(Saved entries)
____________________
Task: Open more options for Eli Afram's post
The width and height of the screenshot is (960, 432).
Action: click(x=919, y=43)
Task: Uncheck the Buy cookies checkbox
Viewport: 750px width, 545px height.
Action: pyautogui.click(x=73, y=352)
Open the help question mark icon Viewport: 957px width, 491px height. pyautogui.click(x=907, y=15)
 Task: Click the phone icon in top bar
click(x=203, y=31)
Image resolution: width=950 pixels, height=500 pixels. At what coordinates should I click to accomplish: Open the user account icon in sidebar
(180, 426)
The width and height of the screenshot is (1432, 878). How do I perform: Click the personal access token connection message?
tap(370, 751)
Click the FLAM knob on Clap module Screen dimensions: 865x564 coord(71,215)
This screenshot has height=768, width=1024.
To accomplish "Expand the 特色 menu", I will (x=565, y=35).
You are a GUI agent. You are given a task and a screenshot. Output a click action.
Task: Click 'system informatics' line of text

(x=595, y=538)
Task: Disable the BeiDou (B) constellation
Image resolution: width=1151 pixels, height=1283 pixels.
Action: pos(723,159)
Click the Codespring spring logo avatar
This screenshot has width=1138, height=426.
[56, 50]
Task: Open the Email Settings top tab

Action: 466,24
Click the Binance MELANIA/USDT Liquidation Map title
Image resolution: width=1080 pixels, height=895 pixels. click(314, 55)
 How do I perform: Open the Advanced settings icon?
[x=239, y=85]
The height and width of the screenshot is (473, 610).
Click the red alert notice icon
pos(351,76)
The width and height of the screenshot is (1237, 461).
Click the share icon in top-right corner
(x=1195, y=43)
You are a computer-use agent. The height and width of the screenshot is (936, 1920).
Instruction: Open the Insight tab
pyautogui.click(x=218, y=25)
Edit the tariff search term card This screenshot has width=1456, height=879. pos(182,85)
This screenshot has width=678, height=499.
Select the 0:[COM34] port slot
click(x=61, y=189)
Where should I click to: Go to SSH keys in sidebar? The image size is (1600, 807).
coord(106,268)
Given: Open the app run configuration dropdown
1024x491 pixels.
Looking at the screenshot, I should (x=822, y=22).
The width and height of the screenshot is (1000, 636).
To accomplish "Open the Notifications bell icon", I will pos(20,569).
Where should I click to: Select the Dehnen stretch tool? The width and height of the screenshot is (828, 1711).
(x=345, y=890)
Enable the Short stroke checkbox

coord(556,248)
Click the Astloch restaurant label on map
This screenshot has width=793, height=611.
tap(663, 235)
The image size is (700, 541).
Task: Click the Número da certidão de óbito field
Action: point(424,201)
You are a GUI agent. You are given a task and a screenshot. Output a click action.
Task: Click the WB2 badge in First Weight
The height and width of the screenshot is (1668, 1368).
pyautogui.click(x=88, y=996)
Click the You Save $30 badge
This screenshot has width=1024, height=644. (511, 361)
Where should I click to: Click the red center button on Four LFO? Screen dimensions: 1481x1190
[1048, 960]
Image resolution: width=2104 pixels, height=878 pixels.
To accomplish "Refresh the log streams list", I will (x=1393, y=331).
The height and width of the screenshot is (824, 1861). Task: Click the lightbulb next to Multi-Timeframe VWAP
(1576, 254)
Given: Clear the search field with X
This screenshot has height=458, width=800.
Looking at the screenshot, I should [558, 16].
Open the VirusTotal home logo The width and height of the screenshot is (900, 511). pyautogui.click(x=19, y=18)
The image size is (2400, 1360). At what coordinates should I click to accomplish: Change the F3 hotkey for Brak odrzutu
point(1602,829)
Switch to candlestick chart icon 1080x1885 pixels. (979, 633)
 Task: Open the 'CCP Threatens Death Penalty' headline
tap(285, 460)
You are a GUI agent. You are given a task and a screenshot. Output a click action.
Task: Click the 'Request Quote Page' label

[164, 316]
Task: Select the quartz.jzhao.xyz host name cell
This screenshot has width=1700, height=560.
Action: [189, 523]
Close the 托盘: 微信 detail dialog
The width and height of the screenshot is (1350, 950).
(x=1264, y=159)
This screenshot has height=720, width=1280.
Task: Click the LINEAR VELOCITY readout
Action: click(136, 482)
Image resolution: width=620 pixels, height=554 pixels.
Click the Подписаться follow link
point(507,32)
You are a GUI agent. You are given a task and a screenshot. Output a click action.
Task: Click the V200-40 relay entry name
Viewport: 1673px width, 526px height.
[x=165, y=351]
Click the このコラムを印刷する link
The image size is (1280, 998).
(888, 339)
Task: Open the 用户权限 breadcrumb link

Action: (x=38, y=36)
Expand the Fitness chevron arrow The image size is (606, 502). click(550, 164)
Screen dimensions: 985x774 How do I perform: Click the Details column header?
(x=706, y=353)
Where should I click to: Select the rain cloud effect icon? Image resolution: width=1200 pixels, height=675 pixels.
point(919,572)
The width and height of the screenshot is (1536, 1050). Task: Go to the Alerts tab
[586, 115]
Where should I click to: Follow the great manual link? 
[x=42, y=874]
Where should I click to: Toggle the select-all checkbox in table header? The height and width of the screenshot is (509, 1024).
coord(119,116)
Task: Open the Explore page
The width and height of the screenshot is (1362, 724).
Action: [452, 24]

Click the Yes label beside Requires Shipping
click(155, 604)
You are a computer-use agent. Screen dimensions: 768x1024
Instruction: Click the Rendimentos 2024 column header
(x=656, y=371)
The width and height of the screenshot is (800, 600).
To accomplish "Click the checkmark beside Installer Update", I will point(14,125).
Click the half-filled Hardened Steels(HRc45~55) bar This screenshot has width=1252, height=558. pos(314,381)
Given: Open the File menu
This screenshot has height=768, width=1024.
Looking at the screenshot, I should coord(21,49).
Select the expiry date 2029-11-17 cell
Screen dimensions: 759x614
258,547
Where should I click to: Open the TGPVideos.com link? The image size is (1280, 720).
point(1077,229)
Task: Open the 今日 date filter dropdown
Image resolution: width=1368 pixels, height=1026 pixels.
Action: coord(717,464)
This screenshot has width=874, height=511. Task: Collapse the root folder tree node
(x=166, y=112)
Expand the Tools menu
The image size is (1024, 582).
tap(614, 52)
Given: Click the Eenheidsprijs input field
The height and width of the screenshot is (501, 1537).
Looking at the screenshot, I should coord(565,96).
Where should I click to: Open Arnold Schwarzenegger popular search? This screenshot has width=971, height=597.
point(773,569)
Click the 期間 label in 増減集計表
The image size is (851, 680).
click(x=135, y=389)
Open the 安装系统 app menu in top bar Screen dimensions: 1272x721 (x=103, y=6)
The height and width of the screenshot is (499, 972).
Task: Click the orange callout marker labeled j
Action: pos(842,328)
____________________
Find the line with "Task: Open the Email Settings top tab" in the entries above. Retype it and each line after it, exactly, through the line with "Click the Astloch restaurant label on map", and stop there.

- [Answer box]:
Task: Open the Email Settings top tab

Action: 466,24
Click the Binance MELANIA/USDT Liquidation Map title
Image resolution: width=1080 pixels, height=895 pixels. click(314, 55)
 How do I perform: Open the Advanced settings icon?
[x=239, y=85]
The height and width of the screenshot is (473, 610).
Click the red alert notice icon
pos(351,76)
The width and height of the screenshot is (1237, 461).
Click the share icon in top-right corner
(x=1195, y=43)
You are a computer-use agent. The height and width of the screenshot is (936, 1920).
Instruction: Open the Insight tab
pyautogui.click(x=218, y=25)
Edit the tariff search term card This screenshot has width=1456, height=879. pos(182,85)
This screenshot has width=678, height=499.
Select the 0:[COM34] port slot
click(x=61, y=189)
Where should I click to: Go to SSH keys in sidebar? The image size is (1600, 807).
coord(106,268)
Given: Open the app run configuration dropdown
1024x491 pixels.
Looking at the screenshot, I should (x=822, y=22).
The width and height of the screenshot is (1000, 636).
To accomplish "Open the Notifications bell icon", I will pos(20,569).
Where should I click to: Select the Dehnen stretch tool? The width and height of the screenshot is (828, 1711).
(x=345, y=890)
Enable the Short stroke checkbox

coord(556,248)
Click the Astloch restaurant label on map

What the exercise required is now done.